Select three points where two lines meet in such a way that the triangle that is formed is equilateral and has an area that is as small as possible.
May 27th, 2009 at 2:47 am
Let points A, B, C have coordinates (x1, y1), (x2, y2), (x3, y3) espectively, and let these coordinates be integers. Suppose ABC is an equilateral triangle. Then
|AB|²=|BC|²=|CA|²=s ___ [1]
where s is positive (if s=0, there is no triangle, just one point!) and as small as possible.
Proof 1: By Cartesian coordinates and modular arithmetic.
Let AB=(x, y). Then
s=x²+y²
so
Iff x and y are even, s=0 mod 4, in which case AB, BC, CA all have both coordinates even, so there is a smaller such triangle DEF with DE=AB/2, EF=BC/2, FD=CA/2, contradicting minimality of s.
Iff x and y have different parities, s=1 mod 4 iff x+y is odd iff x2-x1+y2-y1 is odd iff x1+y1 and x2+y2 have different parities.
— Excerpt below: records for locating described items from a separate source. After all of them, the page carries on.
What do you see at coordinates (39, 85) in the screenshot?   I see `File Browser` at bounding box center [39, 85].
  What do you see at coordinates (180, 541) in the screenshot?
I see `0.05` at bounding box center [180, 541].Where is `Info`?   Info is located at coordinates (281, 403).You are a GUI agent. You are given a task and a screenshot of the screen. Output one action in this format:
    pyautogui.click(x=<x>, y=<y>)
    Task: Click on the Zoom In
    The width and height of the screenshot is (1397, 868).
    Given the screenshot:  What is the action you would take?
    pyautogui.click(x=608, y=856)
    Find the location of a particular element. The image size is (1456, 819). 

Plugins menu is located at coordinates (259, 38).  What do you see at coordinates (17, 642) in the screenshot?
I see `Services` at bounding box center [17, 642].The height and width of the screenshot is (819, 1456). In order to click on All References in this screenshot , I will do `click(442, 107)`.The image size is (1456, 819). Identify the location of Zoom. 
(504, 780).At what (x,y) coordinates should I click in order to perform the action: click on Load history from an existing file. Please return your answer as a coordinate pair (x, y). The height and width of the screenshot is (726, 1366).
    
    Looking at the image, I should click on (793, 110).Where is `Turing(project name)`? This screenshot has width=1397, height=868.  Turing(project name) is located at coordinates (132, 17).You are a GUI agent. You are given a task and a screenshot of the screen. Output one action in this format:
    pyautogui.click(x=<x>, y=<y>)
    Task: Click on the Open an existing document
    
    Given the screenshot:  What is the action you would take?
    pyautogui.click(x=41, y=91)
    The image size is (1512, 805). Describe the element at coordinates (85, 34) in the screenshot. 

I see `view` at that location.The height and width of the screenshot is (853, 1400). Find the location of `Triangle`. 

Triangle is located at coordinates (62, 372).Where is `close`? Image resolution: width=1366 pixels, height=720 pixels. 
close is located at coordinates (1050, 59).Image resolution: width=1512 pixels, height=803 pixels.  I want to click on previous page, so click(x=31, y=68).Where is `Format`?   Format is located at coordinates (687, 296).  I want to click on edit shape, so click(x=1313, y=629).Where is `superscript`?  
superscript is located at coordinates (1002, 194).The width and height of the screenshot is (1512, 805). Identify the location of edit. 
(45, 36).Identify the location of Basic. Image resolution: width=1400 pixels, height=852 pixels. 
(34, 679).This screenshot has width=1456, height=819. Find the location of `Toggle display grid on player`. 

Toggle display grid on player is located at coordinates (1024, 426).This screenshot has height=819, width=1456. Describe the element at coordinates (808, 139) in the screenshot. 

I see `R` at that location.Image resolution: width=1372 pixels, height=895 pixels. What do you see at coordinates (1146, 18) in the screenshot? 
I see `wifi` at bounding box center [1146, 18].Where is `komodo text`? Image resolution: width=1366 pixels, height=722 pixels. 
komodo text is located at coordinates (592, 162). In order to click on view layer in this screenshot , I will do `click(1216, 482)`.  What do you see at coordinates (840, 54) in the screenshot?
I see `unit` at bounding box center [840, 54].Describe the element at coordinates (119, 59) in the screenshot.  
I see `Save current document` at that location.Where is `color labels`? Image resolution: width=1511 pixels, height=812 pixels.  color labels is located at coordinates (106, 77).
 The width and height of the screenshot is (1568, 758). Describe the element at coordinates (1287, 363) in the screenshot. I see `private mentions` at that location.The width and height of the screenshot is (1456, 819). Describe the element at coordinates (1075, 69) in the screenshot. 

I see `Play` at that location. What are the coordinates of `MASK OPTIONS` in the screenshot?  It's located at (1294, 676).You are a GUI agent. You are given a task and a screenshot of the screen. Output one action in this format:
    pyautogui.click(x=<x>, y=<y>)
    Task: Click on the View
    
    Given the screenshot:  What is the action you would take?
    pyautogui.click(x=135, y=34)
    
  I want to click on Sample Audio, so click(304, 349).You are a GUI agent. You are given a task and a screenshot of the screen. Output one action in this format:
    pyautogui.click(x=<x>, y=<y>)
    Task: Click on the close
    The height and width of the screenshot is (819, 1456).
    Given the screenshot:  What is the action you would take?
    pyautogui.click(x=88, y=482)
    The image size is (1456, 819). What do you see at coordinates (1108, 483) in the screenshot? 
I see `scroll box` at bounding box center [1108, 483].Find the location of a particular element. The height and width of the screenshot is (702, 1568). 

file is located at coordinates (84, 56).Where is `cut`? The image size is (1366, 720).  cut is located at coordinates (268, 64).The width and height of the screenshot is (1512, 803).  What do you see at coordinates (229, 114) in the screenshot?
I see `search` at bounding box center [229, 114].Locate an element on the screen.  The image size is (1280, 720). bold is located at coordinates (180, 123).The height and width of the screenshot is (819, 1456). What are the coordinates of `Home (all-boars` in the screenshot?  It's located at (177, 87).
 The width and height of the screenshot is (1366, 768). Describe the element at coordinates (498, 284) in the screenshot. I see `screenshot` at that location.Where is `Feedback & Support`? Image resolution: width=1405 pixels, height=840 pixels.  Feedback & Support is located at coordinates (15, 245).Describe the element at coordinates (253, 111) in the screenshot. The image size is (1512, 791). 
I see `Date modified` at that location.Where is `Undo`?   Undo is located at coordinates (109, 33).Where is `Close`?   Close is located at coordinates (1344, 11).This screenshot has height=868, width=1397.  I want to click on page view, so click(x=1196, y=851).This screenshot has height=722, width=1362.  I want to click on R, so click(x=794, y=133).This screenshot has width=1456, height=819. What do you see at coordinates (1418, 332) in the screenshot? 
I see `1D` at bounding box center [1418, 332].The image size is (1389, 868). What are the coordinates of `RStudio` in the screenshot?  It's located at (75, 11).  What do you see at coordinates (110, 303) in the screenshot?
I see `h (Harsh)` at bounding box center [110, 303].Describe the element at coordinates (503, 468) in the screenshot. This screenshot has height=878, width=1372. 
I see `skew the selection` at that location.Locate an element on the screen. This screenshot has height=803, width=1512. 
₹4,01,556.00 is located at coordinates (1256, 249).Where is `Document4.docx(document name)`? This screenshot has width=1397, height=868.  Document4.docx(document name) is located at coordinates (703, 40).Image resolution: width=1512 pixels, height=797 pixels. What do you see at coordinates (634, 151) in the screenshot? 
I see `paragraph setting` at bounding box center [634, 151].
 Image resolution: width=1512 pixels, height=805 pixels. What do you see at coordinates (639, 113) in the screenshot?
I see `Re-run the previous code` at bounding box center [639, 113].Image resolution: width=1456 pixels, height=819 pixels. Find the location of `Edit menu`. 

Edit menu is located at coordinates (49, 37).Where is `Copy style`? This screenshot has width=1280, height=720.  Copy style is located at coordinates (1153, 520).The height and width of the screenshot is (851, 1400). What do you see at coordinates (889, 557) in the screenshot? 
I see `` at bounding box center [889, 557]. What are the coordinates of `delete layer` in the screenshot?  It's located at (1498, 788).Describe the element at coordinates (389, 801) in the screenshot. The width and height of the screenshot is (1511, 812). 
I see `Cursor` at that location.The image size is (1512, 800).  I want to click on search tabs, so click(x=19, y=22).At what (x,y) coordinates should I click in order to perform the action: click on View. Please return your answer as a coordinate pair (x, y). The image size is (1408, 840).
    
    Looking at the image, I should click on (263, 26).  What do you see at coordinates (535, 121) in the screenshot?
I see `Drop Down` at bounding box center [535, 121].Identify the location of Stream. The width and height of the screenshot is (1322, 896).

But at least two of x1+y1, x2+y2 and x3+y3 must have the same parity, so s cannot be equal to 1 mod 4 and satisfy equation [1].
Iff x and y are odd, s=2 mod 4, in which case x1 and x2 have different parities, as do y1 and y2. But at least two of x1, x2 and x3 must have the same parity, so s cannot be equal to 2 mod 4 and satisfy equation [1].
Thus there are no such points A, B, C.
Proof 2: By trigonometry.
tan(a-b) = [tan a - tan b]/[1 - tan a tan b]
so if tan a and tan b are rational, so also is tan(a-b).
Let X=A+(1,0). tan XAB and tan XAC are rational.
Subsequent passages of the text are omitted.